CD4 T cell survival after intermittent interleukin-2 therapy is predictive of an increase in the CD4 T cell count of HIV-infected patients

Sarah W. Read, Richard A. Lempicki, Michele Di Mascio, Sharat Srinivasula, Rosanne Burke, William Sachau, Marjorie Bosche, Joseph W. Adelsberger, Irini Sereti, Richard T. Davey, Jorge A. Tavel, Chiung Yu Huang, Haleem J. Issaq, Stephen D. Fox, H. Clifford Lane, Joseph A. Kovacs

Research output: Contribution to journalArticlepeer-review

Abstract

Administration of interleukin (IL)-2 to human immunodeficiency virus (HIV)-infected patients leads to significant increases in CD4 T cell counts. We previously have shown that IL-2 induces increased proliferation and survival of CD4 T cells. Deuterium labeling studies were undertaken to study the relationship between IL-2-induced increases in the CD4 T cell count and the effects of IL-2 on cell proliferation and survival. A strong inverse correlation was noted between the rate of decay of the label in CD4 cells and increases in CD4 cell counts (R = -0.67; P<.001). This correlation was not seen with the level of proliferating cells.

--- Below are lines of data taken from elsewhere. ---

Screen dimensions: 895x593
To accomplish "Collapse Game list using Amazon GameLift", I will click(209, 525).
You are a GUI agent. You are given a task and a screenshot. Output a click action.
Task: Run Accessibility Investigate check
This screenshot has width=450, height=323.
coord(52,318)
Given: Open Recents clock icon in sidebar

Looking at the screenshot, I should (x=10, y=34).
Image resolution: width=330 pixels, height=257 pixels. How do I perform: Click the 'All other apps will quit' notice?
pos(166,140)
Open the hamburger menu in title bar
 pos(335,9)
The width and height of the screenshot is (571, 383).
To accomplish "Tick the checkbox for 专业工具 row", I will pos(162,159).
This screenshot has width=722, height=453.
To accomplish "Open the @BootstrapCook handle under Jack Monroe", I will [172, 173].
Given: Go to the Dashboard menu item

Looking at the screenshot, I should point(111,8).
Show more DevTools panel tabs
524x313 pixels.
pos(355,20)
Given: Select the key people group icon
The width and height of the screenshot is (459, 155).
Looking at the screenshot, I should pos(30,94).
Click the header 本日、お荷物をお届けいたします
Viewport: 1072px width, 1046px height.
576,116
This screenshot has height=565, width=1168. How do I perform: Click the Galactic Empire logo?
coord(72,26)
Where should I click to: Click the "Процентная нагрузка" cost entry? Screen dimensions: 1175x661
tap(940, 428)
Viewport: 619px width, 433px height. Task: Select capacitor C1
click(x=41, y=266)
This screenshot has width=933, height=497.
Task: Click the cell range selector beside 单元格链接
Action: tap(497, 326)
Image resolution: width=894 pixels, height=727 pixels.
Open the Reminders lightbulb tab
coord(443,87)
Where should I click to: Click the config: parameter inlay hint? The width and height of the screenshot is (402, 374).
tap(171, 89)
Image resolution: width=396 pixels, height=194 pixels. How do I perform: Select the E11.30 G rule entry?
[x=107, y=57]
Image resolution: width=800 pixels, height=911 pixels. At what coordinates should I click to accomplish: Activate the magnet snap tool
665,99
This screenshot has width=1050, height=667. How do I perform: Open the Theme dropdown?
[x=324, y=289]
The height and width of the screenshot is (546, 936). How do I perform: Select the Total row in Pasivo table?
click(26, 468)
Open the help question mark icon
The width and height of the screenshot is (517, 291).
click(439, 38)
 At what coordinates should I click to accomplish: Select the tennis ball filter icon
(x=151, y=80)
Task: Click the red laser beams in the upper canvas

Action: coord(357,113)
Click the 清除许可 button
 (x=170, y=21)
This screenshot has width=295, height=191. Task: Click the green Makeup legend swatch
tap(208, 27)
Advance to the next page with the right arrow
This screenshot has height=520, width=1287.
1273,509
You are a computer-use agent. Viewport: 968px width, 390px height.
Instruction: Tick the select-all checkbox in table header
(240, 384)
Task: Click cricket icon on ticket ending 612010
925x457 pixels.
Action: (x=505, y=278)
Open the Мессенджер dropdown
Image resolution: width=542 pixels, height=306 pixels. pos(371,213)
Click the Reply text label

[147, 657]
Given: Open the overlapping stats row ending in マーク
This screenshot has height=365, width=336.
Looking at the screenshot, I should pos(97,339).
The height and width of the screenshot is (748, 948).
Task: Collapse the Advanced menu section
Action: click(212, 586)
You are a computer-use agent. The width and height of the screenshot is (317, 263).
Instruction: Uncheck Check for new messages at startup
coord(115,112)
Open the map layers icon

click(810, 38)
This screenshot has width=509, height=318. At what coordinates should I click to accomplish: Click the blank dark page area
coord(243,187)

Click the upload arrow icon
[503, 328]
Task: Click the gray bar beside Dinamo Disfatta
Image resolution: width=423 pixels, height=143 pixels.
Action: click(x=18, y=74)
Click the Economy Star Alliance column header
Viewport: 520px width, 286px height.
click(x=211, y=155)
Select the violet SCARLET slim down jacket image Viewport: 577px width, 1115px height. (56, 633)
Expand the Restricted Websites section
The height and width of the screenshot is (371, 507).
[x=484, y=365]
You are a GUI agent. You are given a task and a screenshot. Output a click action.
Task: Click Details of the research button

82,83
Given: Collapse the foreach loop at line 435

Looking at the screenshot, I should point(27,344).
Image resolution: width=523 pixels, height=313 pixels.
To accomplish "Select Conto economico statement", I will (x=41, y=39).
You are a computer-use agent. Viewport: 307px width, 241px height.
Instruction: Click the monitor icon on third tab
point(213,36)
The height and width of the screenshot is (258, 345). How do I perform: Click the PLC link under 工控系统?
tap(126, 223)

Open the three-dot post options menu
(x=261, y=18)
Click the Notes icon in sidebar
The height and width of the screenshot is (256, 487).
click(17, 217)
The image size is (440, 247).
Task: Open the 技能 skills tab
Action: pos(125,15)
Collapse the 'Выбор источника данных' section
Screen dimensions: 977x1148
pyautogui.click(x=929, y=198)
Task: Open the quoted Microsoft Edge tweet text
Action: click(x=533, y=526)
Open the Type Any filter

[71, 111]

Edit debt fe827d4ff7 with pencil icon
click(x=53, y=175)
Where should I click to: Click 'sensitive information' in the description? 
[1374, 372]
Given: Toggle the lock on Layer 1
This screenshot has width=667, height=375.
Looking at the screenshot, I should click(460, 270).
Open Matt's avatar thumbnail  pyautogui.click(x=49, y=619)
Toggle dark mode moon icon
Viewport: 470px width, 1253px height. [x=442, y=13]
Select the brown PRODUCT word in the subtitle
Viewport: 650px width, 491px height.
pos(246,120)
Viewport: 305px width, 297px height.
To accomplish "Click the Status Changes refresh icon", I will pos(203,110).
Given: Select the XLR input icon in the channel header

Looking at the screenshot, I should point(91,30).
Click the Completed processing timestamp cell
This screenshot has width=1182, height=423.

Although the CD4 cell count at baseline and the number of CD4 cells expressing CD25 were also predictive of increases in the CD4 cell count, the rate of decay remained the most statistically significant predictor in multivariate regression models. Thus, an increase in the survival of CD4 T cells appears to be the critical mechanism leading to sustained increases in the CD4 cell counts of HIV-infected patients receiving intermittent IL-2 therapy.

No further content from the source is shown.